Date,Open,High,Low,Close,Volume,Adj Close
2017-01-20,120.449997,120.449997,119.730003,120.00,29479900,120.00
2017-01-19,119.400002,120.089996,119.370003,119.779999,25295700,119.779999
2017-01-18,120.00,120.50,119.709999,119.989998,23644700,119.989998
2017-01-17,118.339996,120.239998,118.220001,120.00,34078600,120.00
2017-01-13,119.110001,119.620003,118.809998,119.040001,25938300,119.040001
2017-01-12,118.900002,119.300003,118.209999,119.25,27002400,119.25
2017-01-11,118.739998,119.93,118.599998,119.75,27418600,119.75
GOOG.csv

Date,Open,High,Low,Close,Volume,Adj Close
2017-01-20,806.909973,806.909973,801.690002,805.02002,1645000,805.02002
2017-01-19,805.119995,809.47998,801.799988,802.174988,912000,802.174988
2017-01-18,805.809998,806.205017,800.98999,806.070007,1293300,806.070007
2017-01-17,807.080017,807.140015,800.369995,804.609985,1362100,804.609985
2017-01-13,807.47998,811.223999,806.690002,807.880005,1090100,807.880005
2017-01-12,807.140015,807.390015,799.169983,806.359985,1351000,806.359985
2017-01-11,805.00,808.150024,801.369995,807.909973,1057900,807.909973

Then we rename 'Adj Close' column, so it is not in conflict when joining other CSV that contains column of the same name.

Finally, join the APPL CSV into our new data frame df1. Drop rows that contain just NaN values. And then we could iterate through other CSV files and join them into df1 data frame.

import pandas as pd

def test_run():
    start_date = '2017-01-01'
    end_date = '2017-01-30'

    dates = pd.date_range(start_date, end_date)

    df1 = pd.DataFrame(index=dates)

    dfAPPL = pd.read_csv("data/APPL.csv",
                        index_col='Date',
                        parse_dates=True,
                        usecols=['Date', 'Adj Close'],
                        na_values=['nan']
                        )
    dfAPPL = dfAPPL.rename(columns={'Adj Close': 'APPL'})

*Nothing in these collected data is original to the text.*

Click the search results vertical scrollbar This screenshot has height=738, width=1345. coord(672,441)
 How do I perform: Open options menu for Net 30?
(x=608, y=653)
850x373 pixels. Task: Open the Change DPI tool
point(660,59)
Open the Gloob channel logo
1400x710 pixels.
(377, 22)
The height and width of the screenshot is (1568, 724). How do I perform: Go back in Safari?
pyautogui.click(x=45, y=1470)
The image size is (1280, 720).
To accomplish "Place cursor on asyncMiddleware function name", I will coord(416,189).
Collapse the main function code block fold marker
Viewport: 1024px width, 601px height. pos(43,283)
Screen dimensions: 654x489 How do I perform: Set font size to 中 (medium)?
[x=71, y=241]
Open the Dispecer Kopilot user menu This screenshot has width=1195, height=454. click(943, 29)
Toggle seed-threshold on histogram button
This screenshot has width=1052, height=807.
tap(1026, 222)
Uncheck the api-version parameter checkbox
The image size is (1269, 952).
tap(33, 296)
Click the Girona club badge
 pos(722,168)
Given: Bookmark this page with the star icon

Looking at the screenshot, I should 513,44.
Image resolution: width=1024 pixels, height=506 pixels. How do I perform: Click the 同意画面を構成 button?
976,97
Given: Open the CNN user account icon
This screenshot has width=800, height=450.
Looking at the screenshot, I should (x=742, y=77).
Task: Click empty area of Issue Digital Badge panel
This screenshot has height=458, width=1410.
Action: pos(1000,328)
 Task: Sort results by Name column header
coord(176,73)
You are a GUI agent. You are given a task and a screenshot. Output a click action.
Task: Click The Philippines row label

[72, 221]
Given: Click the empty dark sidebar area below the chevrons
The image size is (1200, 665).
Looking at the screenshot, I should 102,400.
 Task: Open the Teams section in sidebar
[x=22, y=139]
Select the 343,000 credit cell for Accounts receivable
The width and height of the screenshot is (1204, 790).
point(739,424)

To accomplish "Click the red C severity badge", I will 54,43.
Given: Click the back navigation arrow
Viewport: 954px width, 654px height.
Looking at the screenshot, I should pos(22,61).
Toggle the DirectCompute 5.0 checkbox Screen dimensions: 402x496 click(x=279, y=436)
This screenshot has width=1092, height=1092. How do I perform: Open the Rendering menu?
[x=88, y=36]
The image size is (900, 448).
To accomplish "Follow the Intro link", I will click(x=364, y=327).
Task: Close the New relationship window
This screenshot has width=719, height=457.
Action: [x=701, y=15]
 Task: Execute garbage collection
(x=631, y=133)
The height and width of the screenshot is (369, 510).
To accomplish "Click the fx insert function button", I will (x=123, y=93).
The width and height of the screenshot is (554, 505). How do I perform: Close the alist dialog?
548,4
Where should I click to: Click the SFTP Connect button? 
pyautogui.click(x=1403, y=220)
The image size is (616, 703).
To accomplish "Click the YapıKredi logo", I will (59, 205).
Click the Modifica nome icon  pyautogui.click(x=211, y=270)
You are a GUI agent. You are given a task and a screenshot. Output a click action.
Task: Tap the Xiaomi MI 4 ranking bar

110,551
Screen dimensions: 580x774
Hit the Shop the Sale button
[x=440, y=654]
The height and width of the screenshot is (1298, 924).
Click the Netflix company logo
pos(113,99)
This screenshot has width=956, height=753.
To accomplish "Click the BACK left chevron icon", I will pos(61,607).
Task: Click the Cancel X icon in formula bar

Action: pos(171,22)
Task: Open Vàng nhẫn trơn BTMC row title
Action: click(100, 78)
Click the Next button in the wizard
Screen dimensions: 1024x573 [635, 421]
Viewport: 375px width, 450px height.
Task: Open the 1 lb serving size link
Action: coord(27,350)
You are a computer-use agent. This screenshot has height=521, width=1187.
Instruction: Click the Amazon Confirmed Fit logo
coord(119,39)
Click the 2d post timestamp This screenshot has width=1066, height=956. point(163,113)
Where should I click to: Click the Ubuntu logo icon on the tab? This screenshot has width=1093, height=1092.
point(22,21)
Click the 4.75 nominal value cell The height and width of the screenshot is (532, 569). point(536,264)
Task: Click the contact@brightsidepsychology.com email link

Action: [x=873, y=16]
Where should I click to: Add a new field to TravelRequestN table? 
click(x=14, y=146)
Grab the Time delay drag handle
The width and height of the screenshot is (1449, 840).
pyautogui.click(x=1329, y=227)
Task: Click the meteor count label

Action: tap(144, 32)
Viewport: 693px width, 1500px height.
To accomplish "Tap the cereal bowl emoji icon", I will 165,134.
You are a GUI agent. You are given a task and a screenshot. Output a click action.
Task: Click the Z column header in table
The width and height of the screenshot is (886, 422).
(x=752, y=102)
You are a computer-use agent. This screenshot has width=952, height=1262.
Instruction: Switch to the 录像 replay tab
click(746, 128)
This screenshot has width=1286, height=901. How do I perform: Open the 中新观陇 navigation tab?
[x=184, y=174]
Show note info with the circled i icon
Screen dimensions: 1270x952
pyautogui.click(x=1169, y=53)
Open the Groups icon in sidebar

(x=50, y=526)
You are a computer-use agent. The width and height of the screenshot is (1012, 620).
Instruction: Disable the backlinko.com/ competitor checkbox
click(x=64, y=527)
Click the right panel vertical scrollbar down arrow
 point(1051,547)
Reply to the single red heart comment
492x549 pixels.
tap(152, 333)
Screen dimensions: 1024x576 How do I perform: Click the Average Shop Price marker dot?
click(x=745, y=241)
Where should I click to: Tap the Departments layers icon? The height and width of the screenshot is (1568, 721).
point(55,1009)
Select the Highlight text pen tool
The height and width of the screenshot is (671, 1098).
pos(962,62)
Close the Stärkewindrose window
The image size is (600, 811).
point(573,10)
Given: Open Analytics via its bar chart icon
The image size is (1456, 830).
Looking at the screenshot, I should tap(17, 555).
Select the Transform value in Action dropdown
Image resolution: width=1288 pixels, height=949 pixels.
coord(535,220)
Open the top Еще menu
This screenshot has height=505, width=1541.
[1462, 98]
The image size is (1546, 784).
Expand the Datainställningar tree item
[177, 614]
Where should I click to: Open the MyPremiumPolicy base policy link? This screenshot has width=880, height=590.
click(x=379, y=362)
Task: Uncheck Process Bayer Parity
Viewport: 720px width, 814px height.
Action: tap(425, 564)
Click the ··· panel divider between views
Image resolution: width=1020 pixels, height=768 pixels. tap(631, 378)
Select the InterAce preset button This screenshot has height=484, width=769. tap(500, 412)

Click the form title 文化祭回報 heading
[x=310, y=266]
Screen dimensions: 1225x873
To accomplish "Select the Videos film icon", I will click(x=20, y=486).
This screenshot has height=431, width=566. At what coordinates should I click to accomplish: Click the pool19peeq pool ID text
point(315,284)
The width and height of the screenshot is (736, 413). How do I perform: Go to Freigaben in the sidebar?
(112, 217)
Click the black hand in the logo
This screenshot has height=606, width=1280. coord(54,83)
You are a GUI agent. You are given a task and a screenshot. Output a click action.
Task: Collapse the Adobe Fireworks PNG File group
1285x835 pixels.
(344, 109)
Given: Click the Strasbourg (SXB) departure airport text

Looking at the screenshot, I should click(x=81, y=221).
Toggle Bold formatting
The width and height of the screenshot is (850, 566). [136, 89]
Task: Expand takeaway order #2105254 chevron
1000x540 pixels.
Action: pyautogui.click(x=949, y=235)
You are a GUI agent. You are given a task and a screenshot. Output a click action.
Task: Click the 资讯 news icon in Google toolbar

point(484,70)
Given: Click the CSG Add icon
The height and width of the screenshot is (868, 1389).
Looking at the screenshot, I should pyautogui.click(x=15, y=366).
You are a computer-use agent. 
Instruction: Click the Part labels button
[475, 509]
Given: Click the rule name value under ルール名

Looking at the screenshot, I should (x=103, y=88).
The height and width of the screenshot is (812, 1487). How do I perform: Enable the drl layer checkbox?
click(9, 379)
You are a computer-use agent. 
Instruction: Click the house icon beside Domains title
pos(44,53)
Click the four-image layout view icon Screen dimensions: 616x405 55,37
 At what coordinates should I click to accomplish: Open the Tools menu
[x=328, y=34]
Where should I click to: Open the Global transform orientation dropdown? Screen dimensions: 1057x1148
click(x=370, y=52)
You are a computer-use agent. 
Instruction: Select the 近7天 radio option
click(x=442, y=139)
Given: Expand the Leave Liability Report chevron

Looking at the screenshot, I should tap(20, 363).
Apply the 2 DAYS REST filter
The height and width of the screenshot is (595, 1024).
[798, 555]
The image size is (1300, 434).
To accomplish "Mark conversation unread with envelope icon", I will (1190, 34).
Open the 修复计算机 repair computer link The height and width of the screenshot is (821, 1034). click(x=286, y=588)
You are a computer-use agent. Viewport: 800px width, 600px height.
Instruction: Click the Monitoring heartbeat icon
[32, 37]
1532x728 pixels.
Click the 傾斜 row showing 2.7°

    df1 = df1.join(dfAPPL, how='inner') # left join by default
    df1 = df1.dropna() # drop rows with NaN values

    symbols = ['GOOG', 'IBM']
    for symbol in symbols:
        df_temp = pd.read_csv("data/{}.csv".format(symbol),
                              index_col='Date',
                              parse_dates=True,
                              usecols=['Date', 'Adj Close'],
                              na_values='nan')
        df_temp = df_temp.rename(columns={'Adj Close': symbol})
        df1 = df1.join(df_temp)
    print df1

if __name__ == "__main__":
    test_run()

First, load data only certain data range. That is done by defining what column should be used for indexing, see index_col parameter in read_csv function. Then we provide other parameters for read_csv function (check to find out what are these parameters doing).